▼

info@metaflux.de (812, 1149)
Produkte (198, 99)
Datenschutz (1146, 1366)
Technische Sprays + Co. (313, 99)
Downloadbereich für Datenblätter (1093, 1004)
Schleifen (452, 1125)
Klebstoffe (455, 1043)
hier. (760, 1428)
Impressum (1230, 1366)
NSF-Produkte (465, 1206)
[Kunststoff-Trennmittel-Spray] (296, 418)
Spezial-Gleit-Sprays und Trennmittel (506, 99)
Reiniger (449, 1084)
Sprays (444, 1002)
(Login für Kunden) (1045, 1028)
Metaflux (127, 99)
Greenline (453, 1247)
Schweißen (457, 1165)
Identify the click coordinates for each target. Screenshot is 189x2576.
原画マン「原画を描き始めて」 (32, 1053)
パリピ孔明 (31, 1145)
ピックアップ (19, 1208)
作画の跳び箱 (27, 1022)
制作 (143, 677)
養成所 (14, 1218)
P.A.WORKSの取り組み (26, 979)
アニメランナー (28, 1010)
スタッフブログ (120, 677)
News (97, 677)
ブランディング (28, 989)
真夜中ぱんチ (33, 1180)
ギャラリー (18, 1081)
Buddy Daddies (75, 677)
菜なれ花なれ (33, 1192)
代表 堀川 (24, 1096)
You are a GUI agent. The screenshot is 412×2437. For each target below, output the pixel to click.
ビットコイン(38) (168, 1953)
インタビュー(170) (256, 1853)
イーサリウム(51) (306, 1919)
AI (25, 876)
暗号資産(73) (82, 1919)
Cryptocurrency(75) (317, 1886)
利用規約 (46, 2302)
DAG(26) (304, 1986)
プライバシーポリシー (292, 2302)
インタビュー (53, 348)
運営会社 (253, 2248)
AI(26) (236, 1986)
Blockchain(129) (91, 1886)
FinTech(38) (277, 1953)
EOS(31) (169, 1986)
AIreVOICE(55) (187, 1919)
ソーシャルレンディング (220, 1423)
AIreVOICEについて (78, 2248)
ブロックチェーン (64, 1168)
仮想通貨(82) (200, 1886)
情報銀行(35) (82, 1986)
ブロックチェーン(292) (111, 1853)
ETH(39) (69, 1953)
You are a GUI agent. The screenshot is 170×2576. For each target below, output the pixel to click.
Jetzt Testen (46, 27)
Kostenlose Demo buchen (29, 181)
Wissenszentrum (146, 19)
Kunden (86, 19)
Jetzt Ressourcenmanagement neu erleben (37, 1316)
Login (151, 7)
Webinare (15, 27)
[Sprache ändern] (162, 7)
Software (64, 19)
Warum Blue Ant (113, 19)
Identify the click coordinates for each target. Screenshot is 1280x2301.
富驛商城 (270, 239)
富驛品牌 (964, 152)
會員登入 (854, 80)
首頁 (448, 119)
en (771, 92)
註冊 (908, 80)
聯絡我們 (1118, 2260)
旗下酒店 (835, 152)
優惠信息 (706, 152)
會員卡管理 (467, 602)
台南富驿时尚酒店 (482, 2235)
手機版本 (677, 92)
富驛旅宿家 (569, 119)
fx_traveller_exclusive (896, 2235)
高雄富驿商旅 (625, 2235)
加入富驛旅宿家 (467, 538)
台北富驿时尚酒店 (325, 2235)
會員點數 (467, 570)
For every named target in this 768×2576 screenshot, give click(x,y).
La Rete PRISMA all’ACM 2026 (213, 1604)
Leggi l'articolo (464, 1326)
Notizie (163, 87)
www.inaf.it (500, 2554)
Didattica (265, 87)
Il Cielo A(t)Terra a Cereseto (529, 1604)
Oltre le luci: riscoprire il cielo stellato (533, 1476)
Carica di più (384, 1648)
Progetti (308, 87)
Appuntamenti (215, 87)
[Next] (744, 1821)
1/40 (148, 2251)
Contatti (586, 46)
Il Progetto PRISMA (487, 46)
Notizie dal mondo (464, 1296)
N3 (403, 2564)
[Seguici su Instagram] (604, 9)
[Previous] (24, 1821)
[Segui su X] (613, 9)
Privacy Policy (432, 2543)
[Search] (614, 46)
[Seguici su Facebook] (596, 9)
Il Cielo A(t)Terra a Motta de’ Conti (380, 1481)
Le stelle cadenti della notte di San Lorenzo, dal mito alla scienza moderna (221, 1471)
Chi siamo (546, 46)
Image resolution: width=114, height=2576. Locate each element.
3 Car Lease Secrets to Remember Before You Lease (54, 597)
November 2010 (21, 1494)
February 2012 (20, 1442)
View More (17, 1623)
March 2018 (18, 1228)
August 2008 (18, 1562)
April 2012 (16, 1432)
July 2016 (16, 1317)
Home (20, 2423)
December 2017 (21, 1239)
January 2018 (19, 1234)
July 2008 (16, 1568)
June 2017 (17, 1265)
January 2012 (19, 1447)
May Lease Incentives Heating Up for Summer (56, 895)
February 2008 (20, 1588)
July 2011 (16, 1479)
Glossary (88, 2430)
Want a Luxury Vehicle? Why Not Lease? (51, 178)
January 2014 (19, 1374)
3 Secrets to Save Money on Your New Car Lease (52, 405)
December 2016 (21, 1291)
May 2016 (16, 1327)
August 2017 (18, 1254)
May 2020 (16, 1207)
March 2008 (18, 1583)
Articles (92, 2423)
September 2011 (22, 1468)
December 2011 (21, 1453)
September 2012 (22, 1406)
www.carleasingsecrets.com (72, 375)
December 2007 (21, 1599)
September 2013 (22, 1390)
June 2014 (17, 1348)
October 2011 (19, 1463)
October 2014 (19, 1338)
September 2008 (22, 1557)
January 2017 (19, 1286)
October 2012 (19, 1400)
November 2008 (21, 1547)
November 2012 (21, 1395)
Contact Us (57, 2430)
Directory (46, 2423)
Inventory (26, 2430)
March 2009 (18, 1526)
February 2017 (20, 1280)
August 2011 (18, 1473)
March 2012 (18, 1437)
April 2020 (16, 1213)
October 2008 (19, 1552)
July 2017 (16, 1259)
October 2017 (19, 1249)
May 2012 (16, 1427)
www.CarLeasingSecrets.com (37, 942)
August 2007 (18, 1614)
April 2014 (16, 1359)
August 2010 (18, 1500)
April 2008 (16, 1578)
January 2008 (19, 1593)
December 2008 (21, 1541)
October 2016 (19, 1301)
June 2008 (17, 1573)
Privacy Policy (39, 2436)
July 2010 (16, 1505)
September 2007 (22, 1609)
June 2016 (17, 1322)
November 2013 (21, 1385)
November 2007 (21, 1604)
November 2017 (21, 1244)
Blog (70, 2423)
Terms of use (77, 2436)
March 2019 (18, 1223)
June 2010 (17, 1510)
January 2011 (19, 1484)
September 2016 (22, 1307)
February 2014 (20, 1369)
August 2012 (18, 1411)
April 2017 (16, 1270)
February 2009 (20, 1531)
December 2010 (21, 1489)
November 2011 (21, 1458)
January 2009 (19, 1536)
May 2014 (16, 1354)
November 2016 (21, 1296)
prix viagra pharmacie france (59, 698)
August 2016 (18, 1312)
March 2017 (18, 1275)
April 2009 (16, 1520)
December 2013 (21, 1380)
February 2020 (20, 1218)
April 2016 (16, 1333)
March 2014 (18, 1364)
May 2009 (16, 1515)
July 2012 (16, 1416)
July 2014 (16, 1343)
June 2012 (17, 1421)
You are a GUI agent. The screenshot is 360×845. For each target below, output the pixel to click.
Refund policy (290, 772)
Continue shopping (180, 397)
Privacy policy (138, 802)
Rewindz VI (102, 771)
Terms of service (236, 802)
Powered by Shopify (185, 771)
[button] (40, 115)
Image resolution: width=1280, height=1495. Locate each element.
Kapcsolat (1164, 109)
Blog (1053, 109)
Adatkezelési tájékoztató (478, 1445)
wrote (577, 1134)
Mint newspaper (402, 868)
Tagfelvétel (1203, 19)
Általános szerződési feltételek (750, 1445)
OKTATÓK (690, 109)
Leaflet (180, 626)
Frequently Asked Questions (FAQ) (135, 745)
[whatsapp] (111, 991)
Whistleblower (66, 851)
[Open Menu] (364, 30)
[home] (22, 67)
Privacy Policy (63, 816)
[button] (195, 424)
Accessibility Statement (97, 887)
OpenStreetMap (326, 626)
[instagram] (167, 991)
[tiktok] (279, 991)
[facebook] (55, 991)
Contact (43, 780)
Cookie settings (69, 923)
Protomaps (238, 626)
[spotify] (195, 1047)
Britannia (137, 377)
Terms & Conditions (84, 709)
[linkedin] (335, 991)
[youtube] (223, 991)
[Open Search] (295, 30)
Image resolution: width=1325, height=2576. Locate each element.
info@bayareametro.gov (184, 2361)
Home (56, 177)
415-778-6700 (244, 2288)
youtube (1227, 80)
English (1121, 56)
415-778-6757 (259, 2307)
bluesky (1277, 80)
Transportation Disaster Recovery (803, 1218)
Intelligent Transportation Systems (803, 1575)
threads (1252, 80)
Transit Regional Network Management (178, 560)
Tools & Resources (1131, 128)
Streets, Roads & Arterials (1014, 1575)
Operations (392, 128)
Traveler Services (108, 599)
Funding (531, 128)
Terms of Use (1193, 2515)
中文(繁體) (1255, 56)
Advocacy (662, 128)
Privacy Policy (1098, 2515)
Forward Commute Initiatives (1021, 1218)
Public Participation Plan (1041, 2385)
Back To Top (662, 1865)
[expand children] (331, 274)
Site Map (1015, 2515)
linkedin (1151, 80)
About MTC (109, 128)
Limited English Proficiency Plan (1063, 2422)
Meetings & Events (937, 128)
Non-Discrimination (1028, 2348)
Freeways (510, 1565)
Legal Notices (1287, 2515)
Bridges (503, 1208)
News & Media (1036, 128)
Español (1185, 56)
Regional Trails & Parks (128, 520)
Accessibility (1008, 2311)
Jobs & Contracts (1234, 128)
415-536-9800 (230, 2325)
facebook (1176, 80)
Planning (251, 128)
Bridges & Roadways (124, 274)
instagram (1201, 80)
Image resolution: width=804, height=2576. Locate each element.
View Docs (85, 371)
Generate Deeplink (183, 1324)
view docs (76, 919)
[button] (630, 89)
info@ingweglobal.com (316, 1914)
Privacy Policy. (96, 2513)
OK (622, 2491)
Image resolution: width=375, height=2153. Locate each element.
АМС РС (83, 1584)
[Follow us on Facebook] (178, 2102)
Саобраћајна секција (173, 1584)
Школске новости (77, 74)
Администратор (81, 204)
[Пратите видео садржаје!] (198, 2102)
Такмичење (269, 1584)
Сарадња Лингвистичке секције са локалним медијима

▲

**REQUIREMENT**
Starting with the line above that holds "Mint newspaper (402, 868)" and stopping with the line that holds "Public Participation Plan (1041, 2385)", reproduce each line exactly, omitting all other lines.

**RESULT FOR THIS EXERCISE**
Mint newspaper (402, 868)
Tagfelvétel (1203, 19)
Általános szerződési feltételek (750, 1445)
OKTATÓK (690, 109)
Leaflet (180, 626)
Frequently Asked Questions (FAQ) (135, 745)
[whatsapp] (111, 991)
Whistleblower (66, 851)
[Open Menu] (364, 30)
[home] (22, 67)
Privacy Policy (63, 816)
[button] (195, 424)
Accessibility Statement (97, 887)
OpenStreetMap (326, 626)
[instagram] (167, 991)
[tiktok] (279, 991)
[facebook] (55, 991)
Contact (43, 780)
Cookie settings (69, 923)
Protomaps (238, 626)
[spotify] (195, 1047)
Britannia (137, 377)
Terms & Conditions (84, 709)
[linkedin] (335, 991)
[youtube] (223, 991)
[Open Search] (295, 30)
Image resolution: width=1325, height=2576. Locate each element.
info@bayareametro.gov (184, 2361)
Home (56, 177)
415-778-6700 (244, 2288)
youtube (1227, 80)
English (1121, 56)
415-778-6757 (259, 2307)
bluesky (1277, 80)
Transportation Disaster Recovery (803, 1218)
Intelligent Transportation Systems (803, 1575)
threads (1252, 80)
Transit Regional Network Management (178, 560)
Tools & Resources (1131, 128)
Streets, Roads & Arterials (1014, 1575)
Operations (392, 128)
Traveler Services (108, 599)
Funding (531, 128)
Terms of Use (1193, 2515)
中文(繁體) (1255, 56)
Advocacy (662, 128)
Privacy Policy (1098, 2515)
Forward Commute Initiatives (1021, 1218)
Public Participation Plan (1041, 2385)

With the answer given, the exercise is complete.